> [EXERCISE REQUIREMENTS]
Each line from the start of the data below through the one containing "natural rattan basket (496, 2455)" must be reproduced exactly.

Dataset entries:
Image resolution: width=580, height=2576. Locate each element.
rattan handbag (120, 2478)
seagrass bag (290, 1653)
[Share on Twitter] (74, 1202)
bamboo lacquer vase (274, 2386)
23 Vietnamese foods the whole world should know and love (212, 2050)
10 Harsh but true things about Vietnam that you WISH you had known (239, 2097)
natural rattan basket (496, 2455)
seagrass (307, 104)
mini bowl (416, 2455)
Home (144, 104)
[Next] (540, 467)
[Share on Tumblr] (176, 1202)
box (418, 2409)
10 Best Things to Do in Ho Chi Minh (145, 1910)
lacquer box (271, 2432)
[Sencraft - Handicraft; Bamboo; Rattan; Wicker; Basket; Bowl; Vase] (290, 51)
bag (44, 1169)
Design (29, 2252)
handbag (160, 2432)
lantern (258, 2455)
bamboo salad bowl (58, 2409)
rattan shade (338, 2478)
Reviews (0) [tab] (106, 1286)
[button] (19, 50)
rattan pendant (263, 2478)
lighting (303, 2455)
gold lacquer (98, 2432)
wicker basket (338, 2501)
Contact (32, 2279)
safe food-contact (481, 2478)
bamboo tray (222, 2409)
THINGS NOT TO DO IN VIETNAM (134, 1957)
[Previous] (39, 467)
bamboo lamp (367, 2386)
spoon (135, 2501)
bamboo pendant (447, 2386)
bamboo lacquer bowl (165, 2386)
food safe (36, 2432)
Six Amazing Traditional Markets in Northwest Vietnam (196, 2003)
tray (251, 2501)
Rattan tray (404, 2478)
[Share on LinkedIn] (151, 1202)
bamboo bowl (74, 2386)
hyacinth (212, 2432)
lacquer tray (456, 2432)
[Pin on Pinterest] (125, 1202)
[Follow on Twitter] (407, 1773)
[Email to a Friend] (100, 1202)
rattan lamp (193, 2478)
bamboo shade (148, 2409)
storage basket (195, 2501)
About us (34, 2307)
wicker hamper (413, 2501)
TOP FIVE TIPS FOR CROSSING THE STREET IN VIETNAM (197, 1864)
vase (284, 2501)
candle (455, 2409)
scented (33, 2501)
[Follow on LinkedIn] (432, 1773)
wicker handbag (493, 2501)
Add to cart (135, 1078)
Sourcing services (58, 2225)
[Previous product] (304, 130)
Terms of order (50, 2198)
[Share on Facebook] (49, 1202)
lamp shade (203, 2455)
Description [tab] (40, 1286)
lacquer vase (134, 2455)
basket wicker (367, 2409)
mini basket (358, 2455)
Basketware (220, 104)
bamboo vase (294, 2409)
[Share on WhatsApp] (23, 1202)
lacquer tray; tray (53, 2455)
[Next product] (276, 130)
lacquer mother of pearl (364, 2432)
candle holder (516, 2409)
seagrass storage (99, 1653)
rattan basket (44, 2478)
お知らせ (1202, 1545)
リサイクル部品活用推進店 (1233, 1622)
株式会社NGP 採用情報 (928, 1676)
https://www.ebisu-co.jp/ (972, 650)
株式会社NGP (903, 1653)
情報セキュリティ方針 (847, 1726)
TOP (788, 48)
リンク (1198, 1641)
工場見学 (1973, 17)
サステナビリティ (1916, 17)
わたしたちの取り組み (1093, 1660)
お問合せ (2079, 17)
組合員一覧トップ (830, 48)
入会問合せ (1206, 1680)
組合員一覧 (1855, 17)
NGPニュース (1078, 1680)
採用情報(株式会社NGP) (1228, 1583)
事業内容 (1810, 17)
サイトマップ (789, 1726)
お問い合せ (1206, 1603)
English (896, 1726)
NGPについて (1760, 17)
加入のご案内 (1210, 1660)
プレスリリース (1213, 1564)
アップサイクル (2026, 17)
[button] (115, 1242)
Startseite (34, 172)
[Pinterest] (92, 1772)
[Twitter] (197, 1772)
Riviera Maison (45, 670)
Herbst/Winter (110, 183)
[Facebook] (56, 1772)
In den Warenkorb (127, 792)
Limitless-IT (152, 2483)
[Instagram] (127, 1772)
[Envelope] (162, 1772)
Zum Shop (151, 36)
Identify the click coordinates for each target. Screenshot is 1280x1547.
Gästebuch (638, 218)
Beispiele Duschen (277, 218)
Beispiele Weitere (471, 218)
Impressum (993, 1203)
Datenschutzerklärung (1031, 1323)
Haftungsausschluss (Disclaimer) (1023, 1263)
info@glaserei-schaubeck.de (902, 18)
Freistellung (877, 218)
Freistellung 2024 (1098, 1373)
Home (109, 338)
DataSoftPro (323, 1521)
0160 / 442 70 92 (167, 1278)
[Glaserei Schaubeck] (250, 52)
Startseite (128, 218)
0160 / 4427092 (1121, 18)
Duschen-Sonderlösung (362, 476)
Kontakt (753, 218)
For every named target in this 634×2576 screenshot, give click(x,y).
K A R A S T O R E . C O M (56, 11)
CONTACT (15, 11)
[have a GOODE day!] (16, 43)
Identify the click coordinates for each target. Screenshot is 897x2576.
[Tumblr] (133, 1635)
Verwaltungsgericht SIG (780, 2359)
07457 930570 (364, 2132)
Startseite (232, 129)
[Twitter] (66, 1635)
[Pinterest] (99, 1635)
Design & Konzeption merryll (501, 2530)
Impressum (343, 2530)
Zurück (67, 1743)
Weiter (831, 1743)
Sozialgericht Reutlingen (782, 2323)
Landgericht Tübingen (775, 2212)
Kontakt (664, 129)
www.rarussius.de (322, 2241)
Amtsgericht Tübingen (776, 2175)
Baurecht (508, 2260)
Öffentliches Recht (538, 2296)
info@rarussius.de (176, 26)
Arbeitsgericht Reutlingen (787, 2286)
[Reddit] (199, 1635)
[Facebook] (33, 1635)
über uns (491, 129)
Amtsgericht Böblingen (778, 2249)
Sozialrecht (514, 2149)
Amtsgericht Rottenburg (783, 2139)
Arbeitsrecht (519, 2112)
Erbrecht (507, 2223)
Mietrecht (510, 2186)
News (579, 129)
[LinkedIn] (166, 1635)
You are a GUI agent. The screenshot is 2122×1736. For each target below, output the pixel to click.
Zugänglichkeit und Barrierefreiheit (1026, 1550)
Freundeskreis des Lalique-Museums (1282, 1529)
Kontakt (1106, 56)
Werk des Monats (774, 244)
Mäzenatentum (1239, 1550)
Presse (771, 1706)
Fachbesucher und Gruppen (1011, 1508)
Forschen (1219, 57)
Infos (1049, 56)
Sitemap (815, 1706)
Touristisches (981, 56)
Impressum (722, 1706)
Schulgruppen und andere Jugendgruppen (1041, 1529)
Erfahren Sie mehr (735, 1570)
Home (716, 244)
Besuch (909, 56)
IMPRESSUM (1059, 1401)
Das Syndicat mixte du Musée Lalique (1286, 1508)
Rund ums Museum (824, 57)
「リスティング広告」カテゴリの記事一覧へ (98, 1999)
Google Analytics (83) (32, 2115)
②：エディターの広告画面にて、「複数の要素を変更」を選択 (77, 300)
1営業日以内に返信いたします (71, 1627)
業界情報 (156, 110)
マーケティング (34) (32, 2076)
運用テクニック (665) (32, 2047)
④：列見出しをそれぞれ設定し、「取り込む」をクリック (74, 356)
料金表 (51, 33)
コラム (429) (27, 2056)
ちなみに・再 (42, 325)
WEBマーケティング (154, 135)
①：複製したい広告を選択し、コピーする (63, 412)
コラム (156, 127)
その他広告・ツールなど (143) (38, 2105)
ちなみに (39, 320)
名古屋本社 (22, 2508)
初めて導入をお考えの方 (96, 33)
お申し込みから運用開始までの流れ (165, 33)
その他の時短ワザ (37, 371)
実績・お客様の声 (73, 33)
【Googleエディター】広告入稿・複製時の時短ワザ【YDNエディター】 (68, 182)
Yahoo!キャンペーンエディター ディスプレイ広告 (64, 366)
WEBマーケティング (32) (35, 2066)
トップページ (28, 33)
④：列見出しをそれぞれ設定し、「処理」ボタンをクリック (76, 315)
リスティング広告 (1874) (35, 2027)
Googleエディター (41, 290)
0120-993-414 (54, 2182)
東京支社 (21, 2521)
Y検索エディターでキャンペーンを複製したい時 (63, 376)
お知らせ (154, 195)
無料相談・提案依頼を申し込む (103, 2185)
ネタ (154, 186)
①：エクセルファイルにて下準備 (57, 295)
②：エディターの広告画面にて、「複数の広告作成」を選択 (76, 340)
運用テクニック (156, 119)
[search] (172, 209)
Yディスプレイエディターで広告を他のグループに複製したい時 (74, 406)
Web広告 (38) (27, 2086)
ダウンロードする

> [REPLY]
Image resolution: width=580, height=2576. Locate each element.
rattan handbag (120, 2478)
seagrass bag (290, 1653)
[Share on Twitter] (74, 1202)
bamboo lacquer vase (274, 2386)
23 Vietnamese foods the whole world should know and love (212, 2050)
10 Harsh but true things about Vietnam that you WISH you had known (239, 2097)
natural rattan basket (496, 2455)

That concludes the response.